Detailed hardware information for each cluster can be found on their respective page:

Tuolumne in the CZ
RZAdams in the RZ
El Capitan in the SCF

A comparison of ATS-4 machines

	El Capitan	Tuolumne	El Dorado*	RZAdams
Nodes	11,136	1,152	384	128
MI300As per node	4	4	4	4
MI300As total	44,544	4,608	1,536	512
Node Peak (DP TFLOP/s)	250.8	250.8	250.8	250.8
System Peak (DP PFLOP/s)	2,792.9	288.4	96.3	32.1
System Peak (SP PFLOP/s)	3,688.2	381.5	127.2	42.4
System Peak (HP PFLOP/s)	17,639.4	1,824.8	608.2	202.8
Node Memory (GiB) (All HBM3)	512	512	512	512
System Memory (TiB)	5,568	576	192	64
Compute cabinets	87	9	3	1
Peak Power (MW)	34.8	3.6	1.2	0.4
Total Rabbit Modules	696	72	24	8
November 2024 Top500 position	1	10	20	49

*El Dorado is sited at Sandia National Labs

Systems Overview

Each of the El Capitan system uses the same building blocks for computing: APUs (CPU+GPU), nodes, system interconnect, file system.
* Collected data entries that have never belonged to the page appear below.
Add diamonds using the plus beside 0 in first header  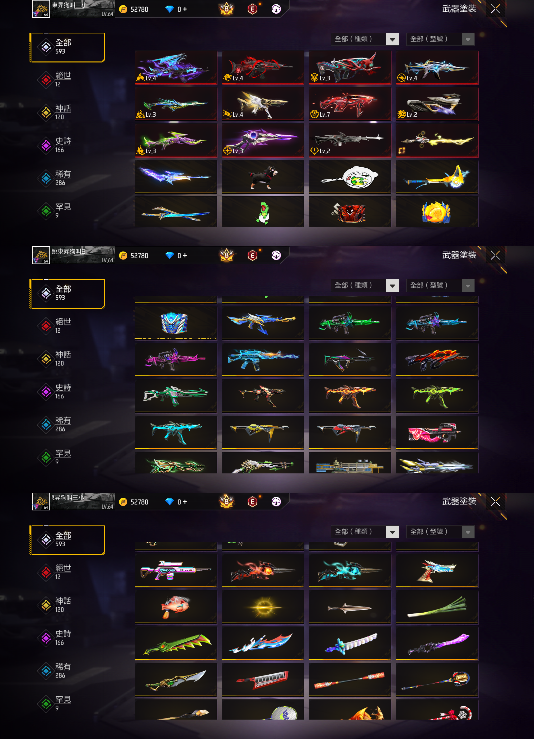click(185, 9)
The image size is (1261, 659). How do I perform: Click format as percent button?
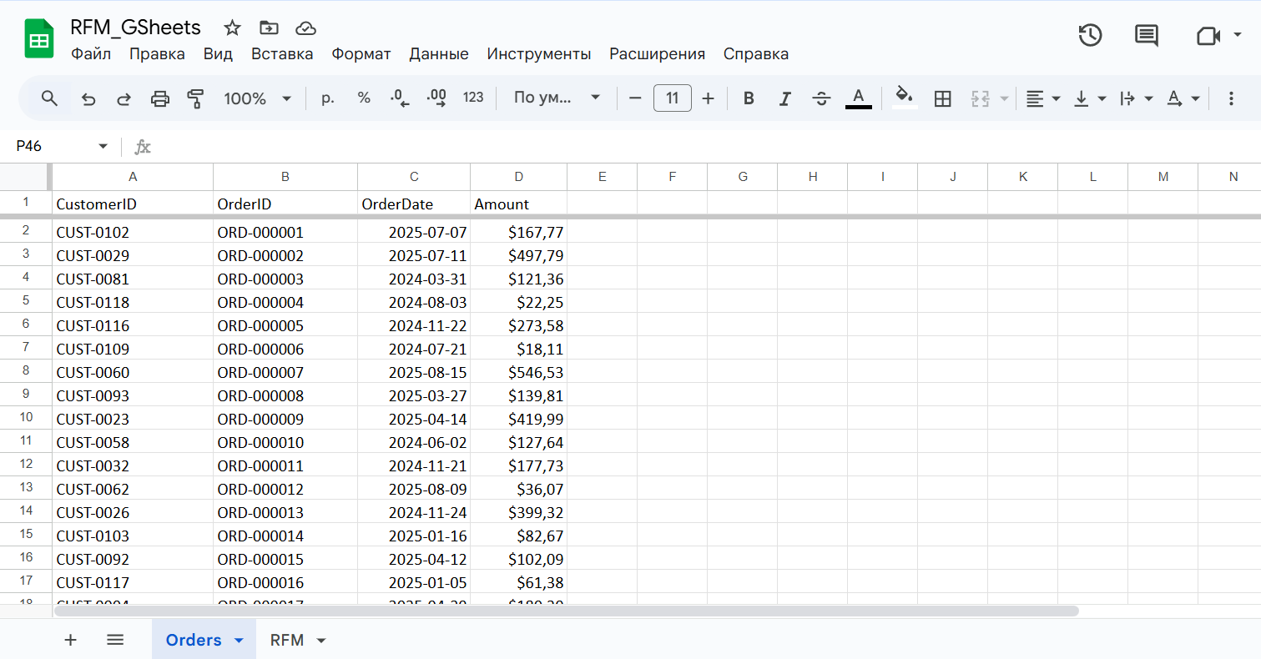(364, 98)
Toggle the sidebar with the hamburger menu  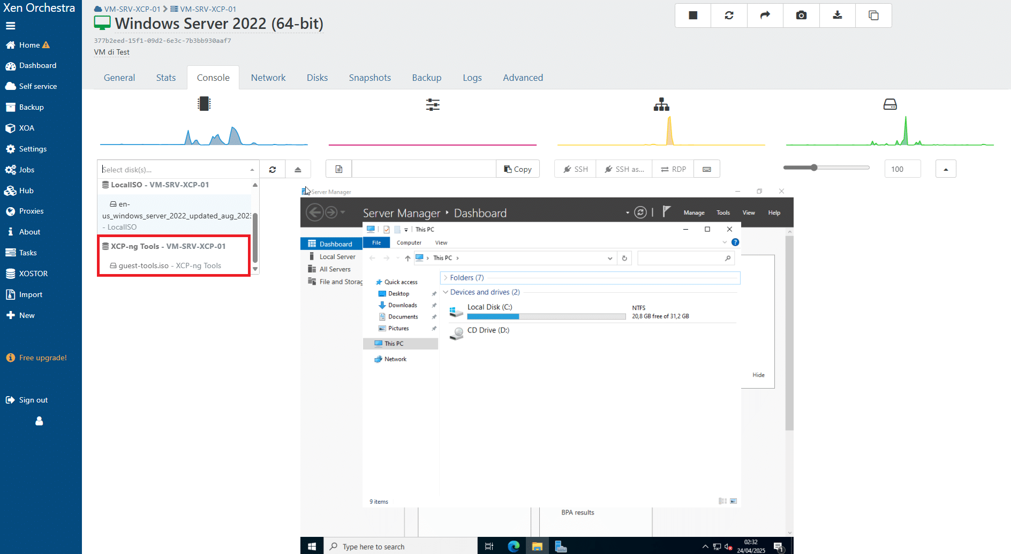(x=11, y=26)
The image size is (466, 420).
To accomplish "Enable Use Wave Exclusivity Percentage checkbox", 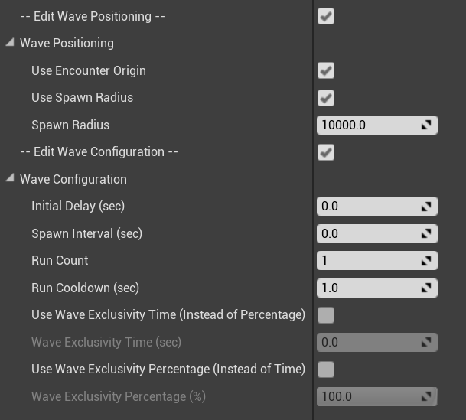I will (326, 370).
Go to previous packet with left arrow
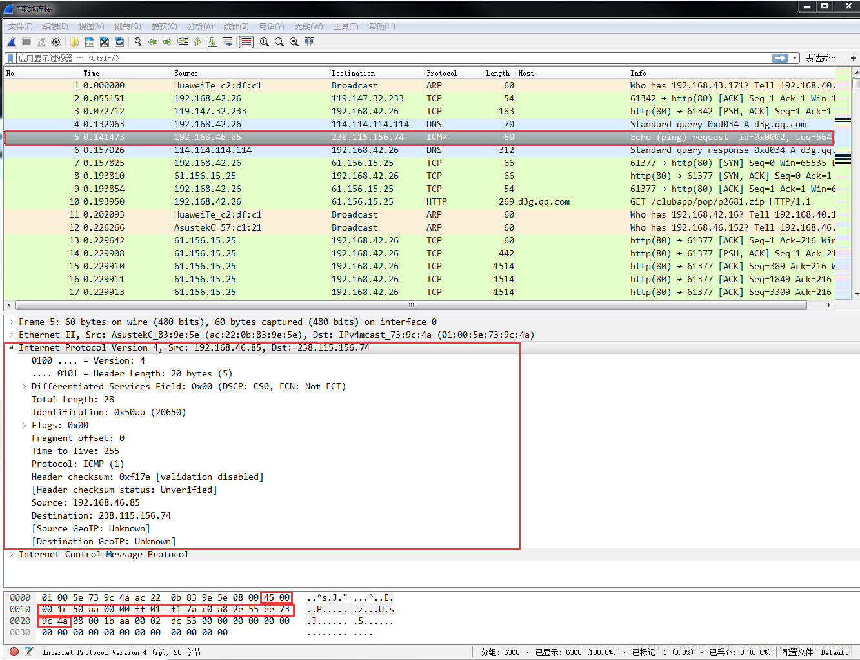Viewport: 860px width, 660px height. [153, 42]
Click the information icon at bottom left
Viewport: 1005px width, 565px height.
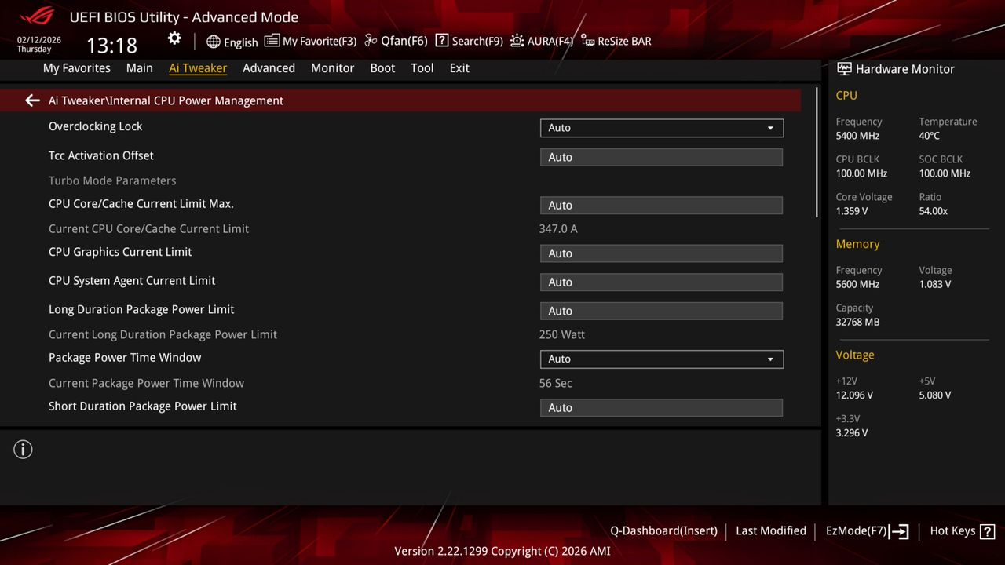pos(23,449)
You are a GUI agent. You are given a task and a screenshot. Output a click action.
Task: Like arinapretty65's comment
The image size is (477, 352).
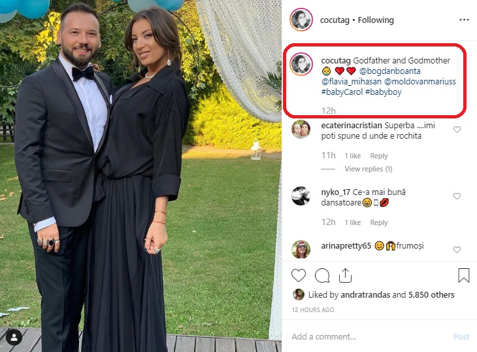click(457, 250)
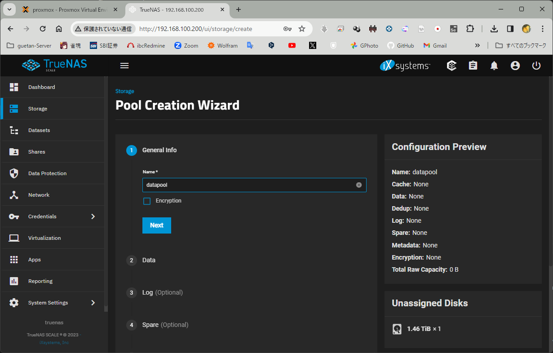Click the Storage breadcrumb link
The height and width of the screenshot is (353, 553).
(x=124, y=91)
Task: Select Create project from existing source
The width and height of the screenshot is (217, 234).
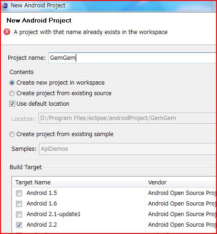Action: [x=12, y=93]
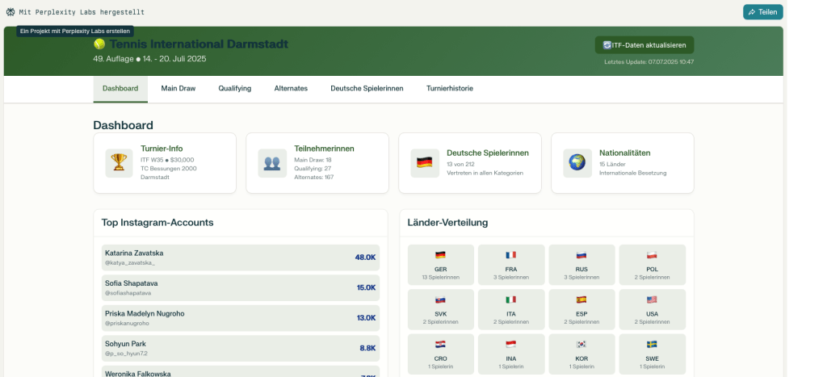The height and width of the screenshot is (377, 827).
Task: Click the GER country tile with 13 Spielerinnen
Action: point(440,265)
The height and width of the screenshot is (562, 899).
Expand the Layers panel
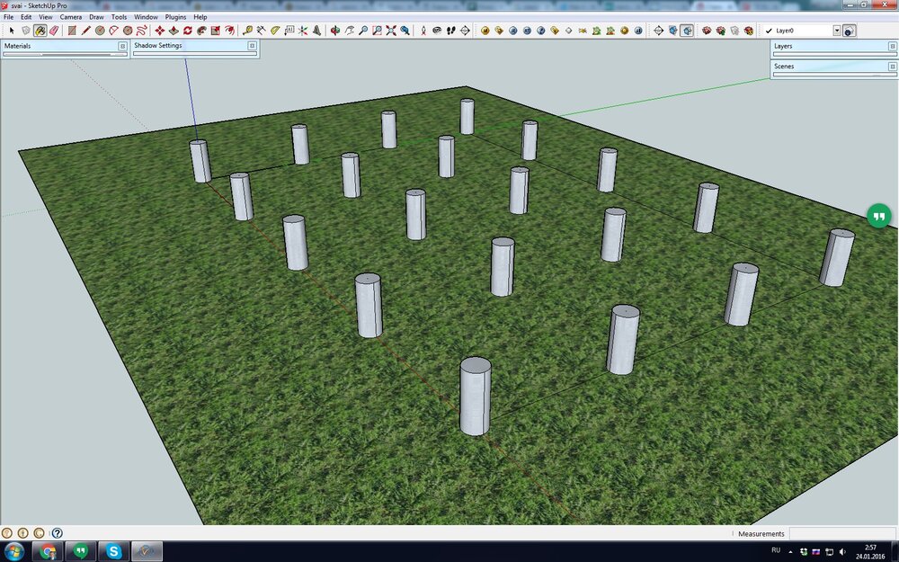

Compute nodes contains 4 AMD MI300A, each allocated to its own socket with 128 GB of RAM per socket (defining a NUMA domain) for a total of 512 GB/node.

The MI300A APU consists of a combination of CPU and GPU chiplets and shared AMD Infinity Cache memory-side cache, eight stacks of HBM3, I/O interfaces, and the Infinity Fabric (IF) interconnect to provide the data movement among these components. The architecture repartitions the compute, memory, and communication elements of the processor across a heterogeneous package. The MI300A integrates 6 vertically stacked accelerator complex dies (XCD) and 4 I/O dies (IOD) containing system infrastructure, tied together with the AMD Infinity Fabric, and connecting to 8 stacks of high-bandwidth memory (HBM3).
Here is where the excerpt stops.